Software & Apps

ALU malware report:more apps are spying on us, stealing personal information & pirating data minutes

Updated:2014/9/5 13:10

Kindsight Security Labs figures reveal jump in mobile and residential attacks in first half of 2014, with an estimated 15 million mobile devices infected with malware, led by Android smartphones

Paris, France, September 4, 2014 - Alcatel-Lucent today released new data showing that security threats to mobile and residential devices jumped sharply during the first half of 2014, putting device owners at increased risk of being spied on, having personal information stolen, or experiencing ‘bill shock’ as result of pirated data usage.

Figures for the first half of 2014 from Alcatel-Lucent’s Kindsight Security Labs reveals that malicious software or ‘malware’ used by hackers to gain access to devices continues to rise with consumer ultra-broadband usage. Its report found that mobile malware infections increased 17 percent during the first six months of 2014, growing at nearly double the rate seen for the entirety of 2013. Similarly, residential infections in fixed networks jumped to 18 percent at the end of June, after being 9 percent in December 2013.

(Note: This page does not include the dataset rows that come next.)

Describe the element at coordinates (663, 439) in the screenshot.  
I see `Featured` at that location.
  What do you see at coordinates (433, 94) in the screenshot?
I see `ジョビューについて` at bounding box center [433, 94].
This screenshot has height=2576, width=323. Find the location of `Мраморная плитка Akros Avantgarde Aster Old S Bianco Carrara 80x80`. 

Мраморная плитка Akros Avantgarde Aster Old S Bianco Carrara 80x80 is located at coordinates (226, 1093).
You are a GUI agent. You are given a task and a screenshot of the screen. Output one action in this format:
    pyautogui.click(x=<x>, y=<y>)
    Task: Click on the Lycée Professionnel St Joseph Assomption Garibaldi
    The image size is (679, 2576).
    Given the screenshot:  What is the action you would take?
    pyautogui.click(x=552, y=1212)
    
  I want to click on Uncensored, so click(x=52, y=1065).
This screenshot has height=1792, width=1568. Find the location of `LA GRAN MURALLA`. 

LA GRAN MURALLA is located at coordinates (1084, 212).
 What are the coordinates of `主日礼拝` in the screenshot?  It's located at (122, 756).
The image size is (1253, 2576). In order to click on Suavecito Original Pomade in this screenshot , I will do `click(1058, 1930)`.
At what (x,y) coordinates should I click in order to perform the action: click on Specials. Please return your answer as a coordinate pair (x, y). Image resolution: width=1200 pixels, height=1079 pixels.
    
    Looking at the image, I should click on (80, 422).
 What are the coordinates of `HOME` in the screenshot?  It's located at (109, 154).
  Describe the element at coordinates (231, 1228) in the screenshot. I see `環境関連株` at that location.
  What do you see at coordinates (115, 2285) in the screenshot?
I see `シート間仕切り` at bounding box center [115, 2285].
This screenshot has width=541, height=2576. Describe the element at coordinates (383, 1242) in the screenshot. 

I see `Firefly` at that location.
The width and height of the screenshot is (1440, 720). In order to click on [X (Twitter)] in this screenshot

Due to Alcatel-Lucent’s unique position within networks, it can measure the impact of traffic types traversing the network, including malicious and cyber-security threats.

The mobile infection rate was 0.65 percent during the first half of 2014, compared to 0.55 at the end of 2013. Based on this, Kindsight Security Labs estimates 15 million mobile devices are infected with malware, up from 11.3 million at the end of 2013. Android devices accounted for 60 percent of total mobile network infections. Forty percent of mobile malware originated from Windows? laptops connected to a phone or connected directly through a mobile USB stick or MIFI hub. Infections on iPhone? devices and BlackBerry? devices made up less than 1 percent.

“Android smartphones are the easiest malware target, but Windows laptops are still the favorite of hard core professional cybercriminals,” said Kevin McNamee, security architect and director of Alcatel-Lucent’s Kindsight Security Labs. “The quality and sophistication of most Android malware is still behind the more mature Windows PC varieties. Android malware makes no serious effort to conceal itself and relies on unsuspecting people to install an infected app.”

Mobile network infections frequently took the form of trojanized applications which look fine on the surface but contain hidden malware that when downloaded by Android owners from third party app stores, Google Play? Store or by phishing scams can steal personal information on one’s phone or send SMS messages and browse the web.

The rise in 2014 residential infection rates is primarily attributed to moderate threat level adware, which primarily poses an annoyance for device owners such as unwanted ads or sub par device performance. However, high level malware threats that can do serious damage by stealing personal information, passwords and credit card information also experienced a modest gain. Seven percent of broadband residential customers were infected with high-level threats: up from 5 percent at the end of 2013.

The Kindsight Security Labs report also includes the top 20 home and Internet malware threats in the first six months of 2014, as well as analysis of malware developments, including ZeroAccess, iBryte, Carberp, Uapush, Coogos, NotCompatible, SMS Tracker and others. High level malware threats comprised 85% of the threats found on the Top 20 Android List, where four instances are mobile spyware used by an attacker to remotely track and monitor a device owner’s location, communications and browser history. Five of the seven new malware entries in the Residential Top 20 List are adware which can redirect a victim’s browser to undesirable web sites and create unwanted pop-up ads. 

“The best defense against infection is network-based malware detection,” adds McNamee. “People frequently don’t take appropriate security precautions for their devices, and even when they do a malicious app can easily evade detection by device-based anti-virus. Network based anti-virus embedded on an operator’s network cannot be disabled by cybercriminals, is always on and up to date.”